• [WHAT THE EXERCISE ASKS]: From the start of the entries through the line containing "Looking at the screenshot, I should point(240,110).", replace "header" with "title bar" and leave everything else unchanged. Omit the pictures from your answer.

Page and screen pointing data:
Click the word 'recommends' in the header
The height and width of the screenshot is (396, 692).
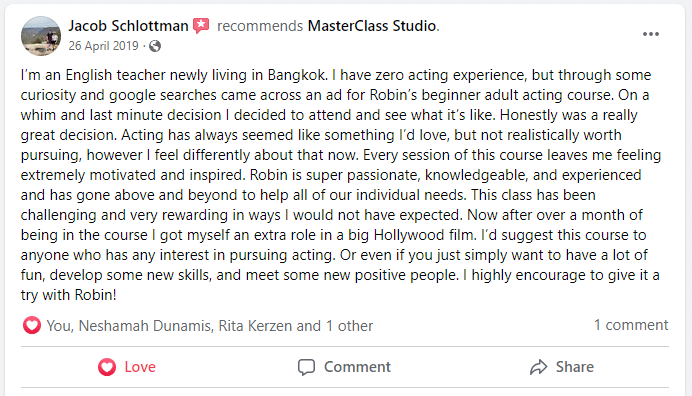click(260, 26)
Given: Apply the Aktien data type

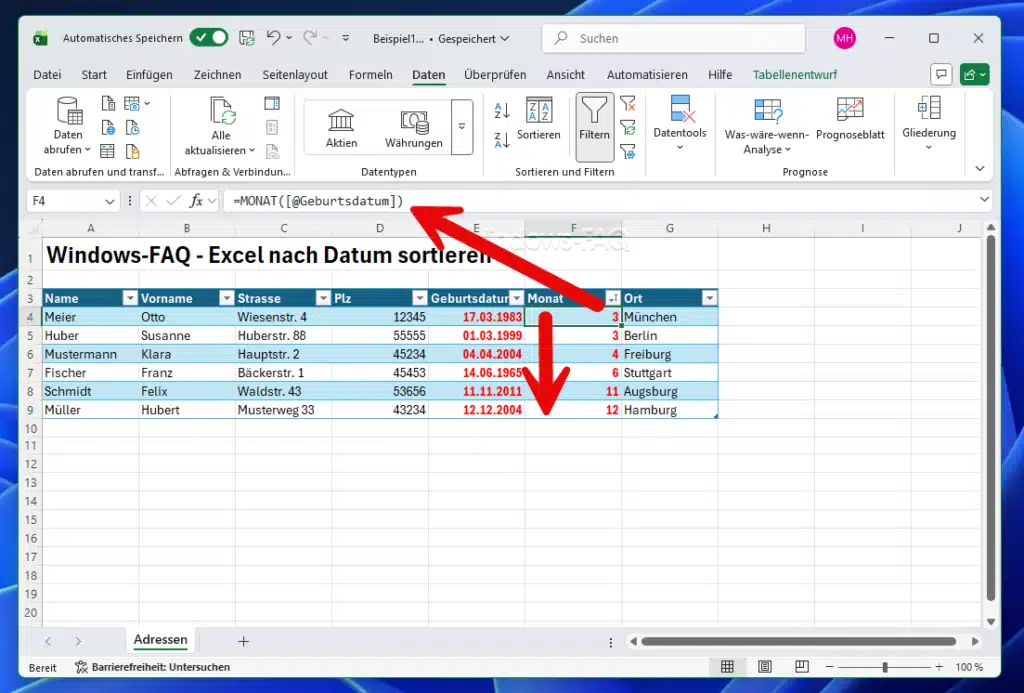Looking at the screenshot, I should pos(341,122).
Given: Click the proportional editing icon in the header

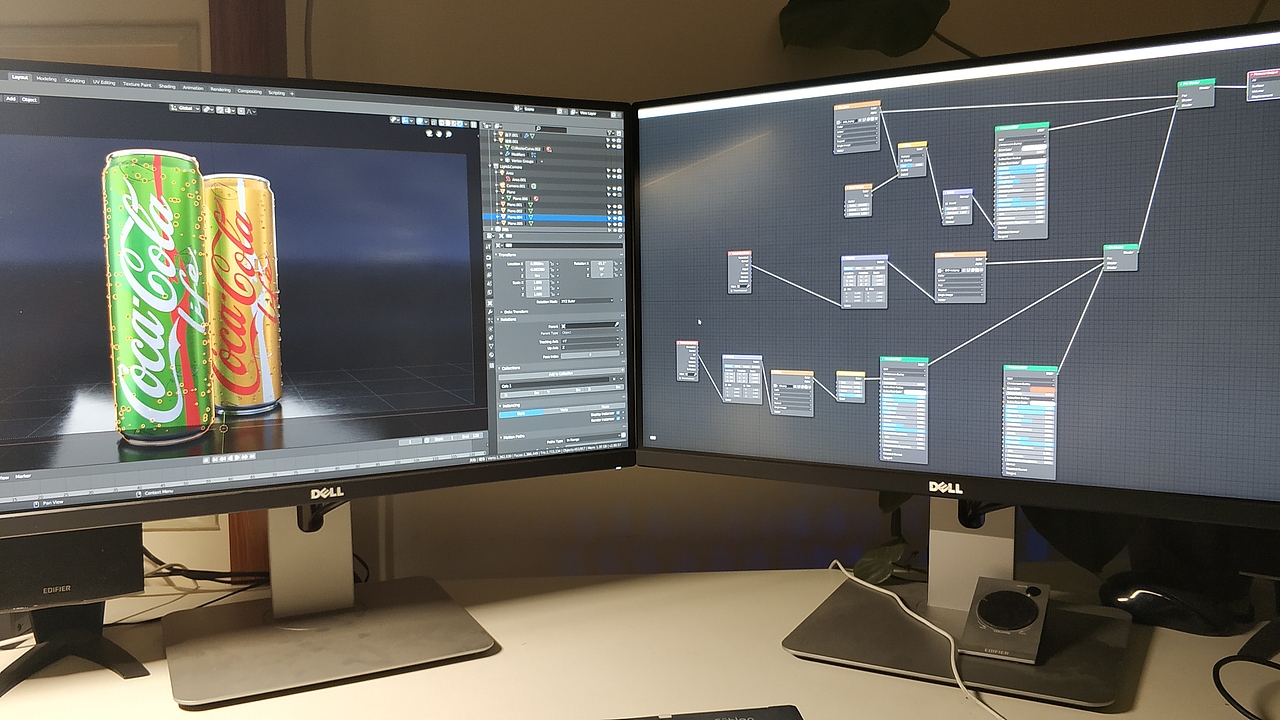Looking at the screenshot, I should point(240,110).
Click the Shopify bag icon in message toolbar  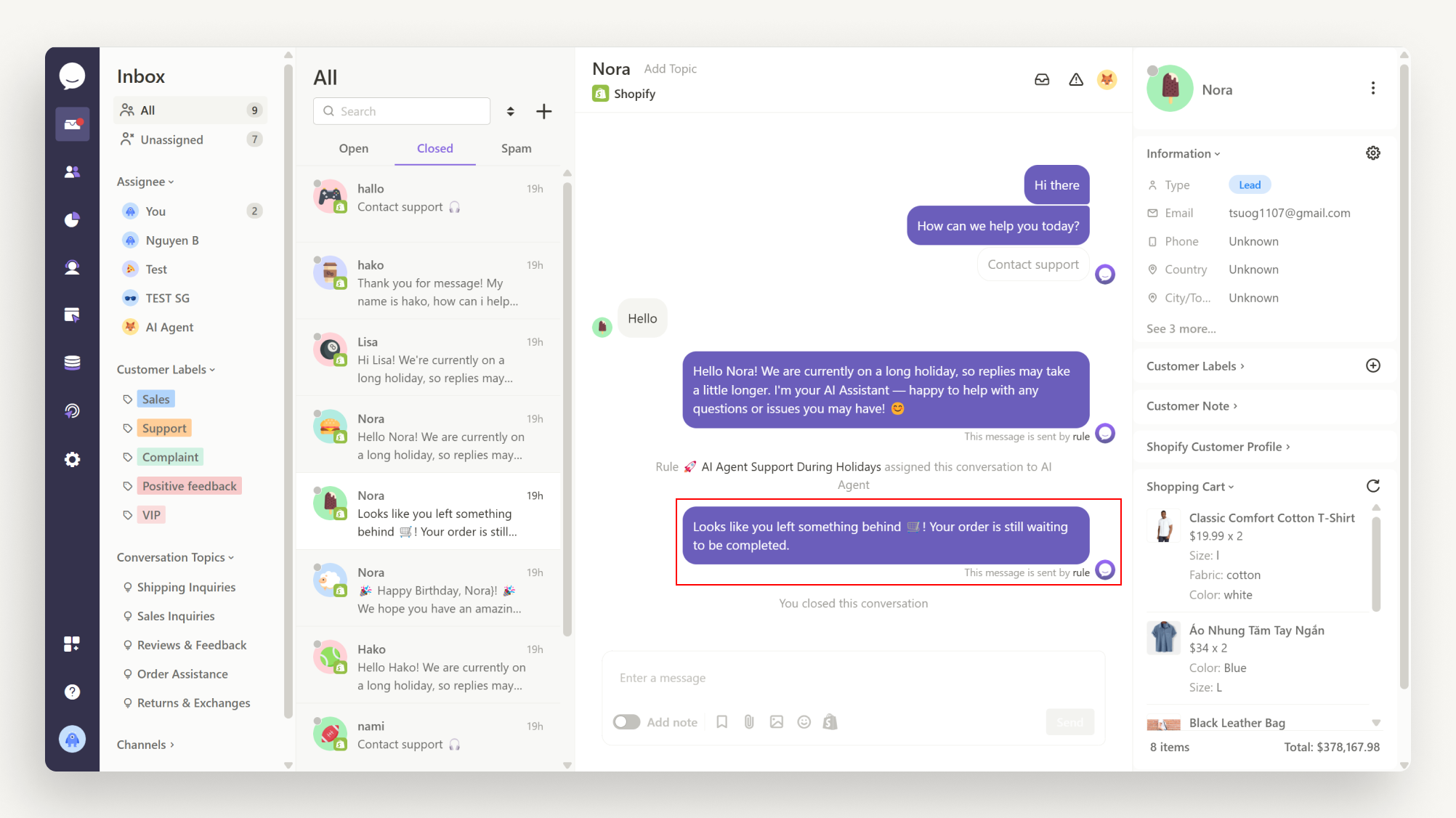[x=830, y=721]
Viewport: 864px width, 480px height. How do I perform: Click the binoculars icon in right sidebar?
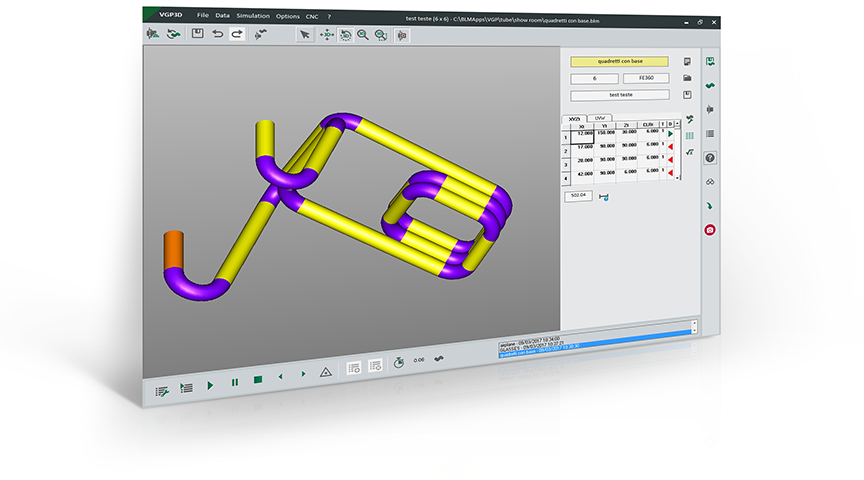[710, 182]
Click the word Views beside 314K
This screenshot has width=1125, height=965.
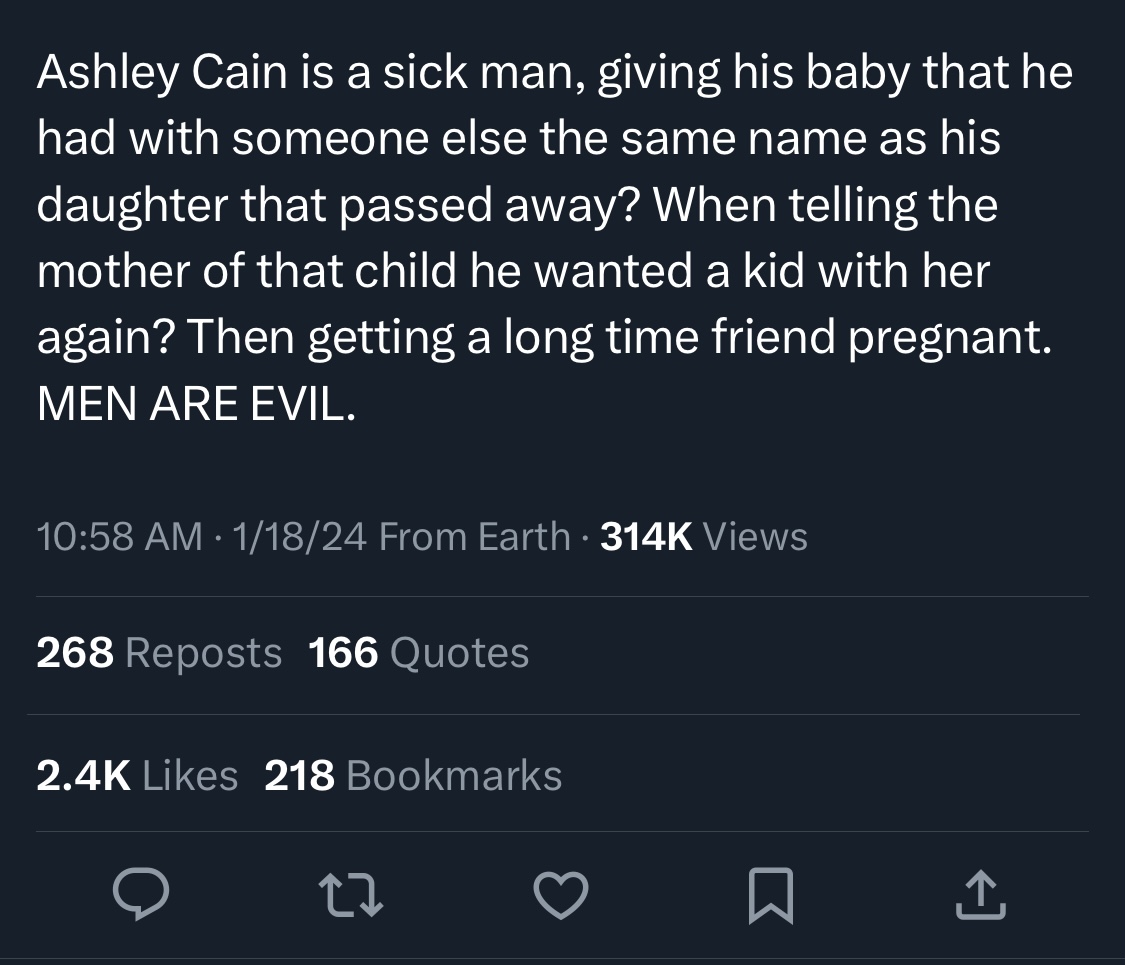756,536
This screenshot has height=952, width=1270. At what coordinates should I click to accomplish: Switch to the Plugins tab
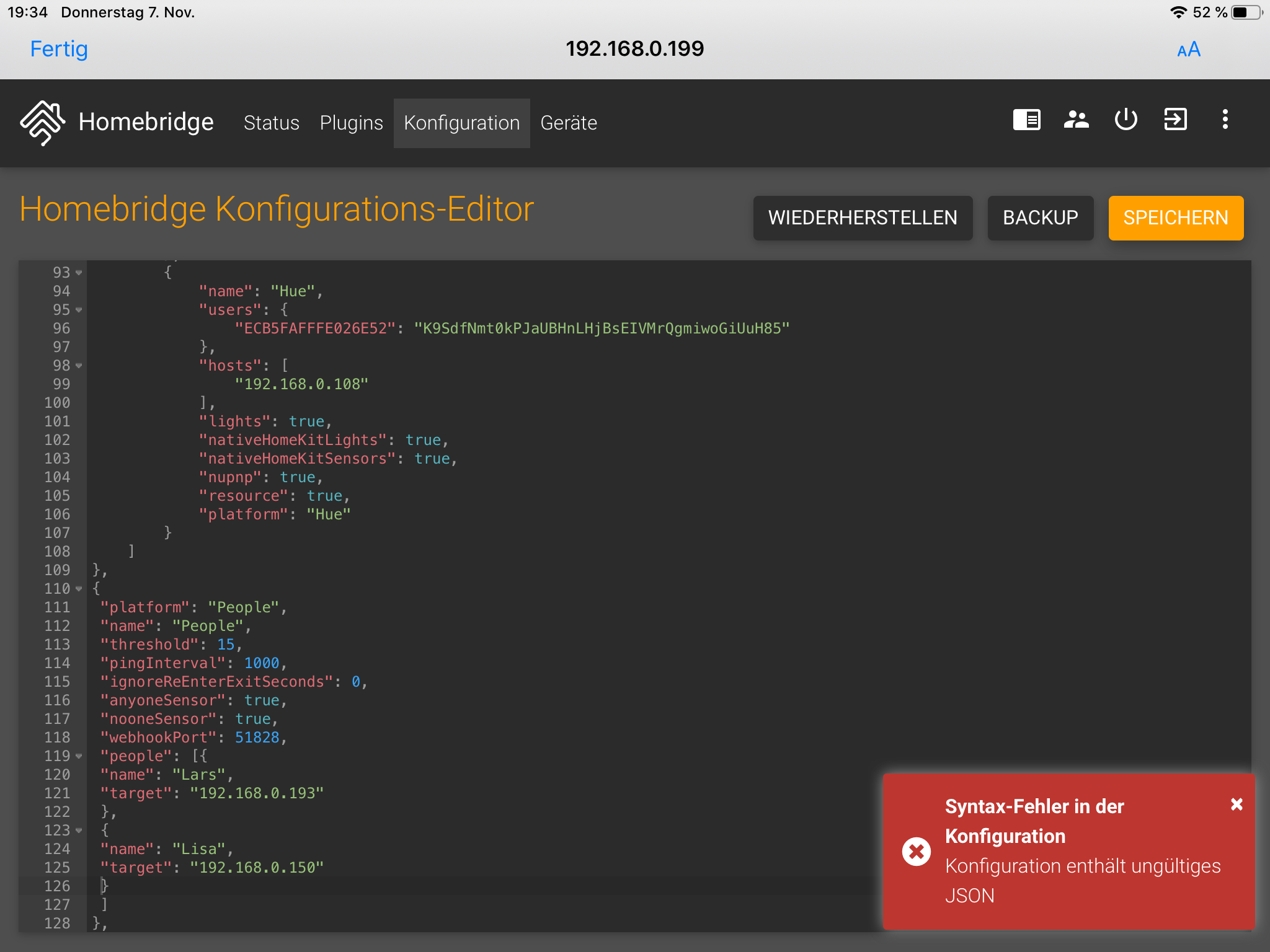point(351,123)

• [THE OUTPUT]:
Click the word 'recommends' in the title bar
The height and width of the screenshot is (396, 692).
click(260, 26)
Given: Apply the Aktien data type

Looking at the screenshot, I should pos(341,122).
Given: Click the proportional editing icon in the title bar

Looking at the screenshot, I should point(240,110).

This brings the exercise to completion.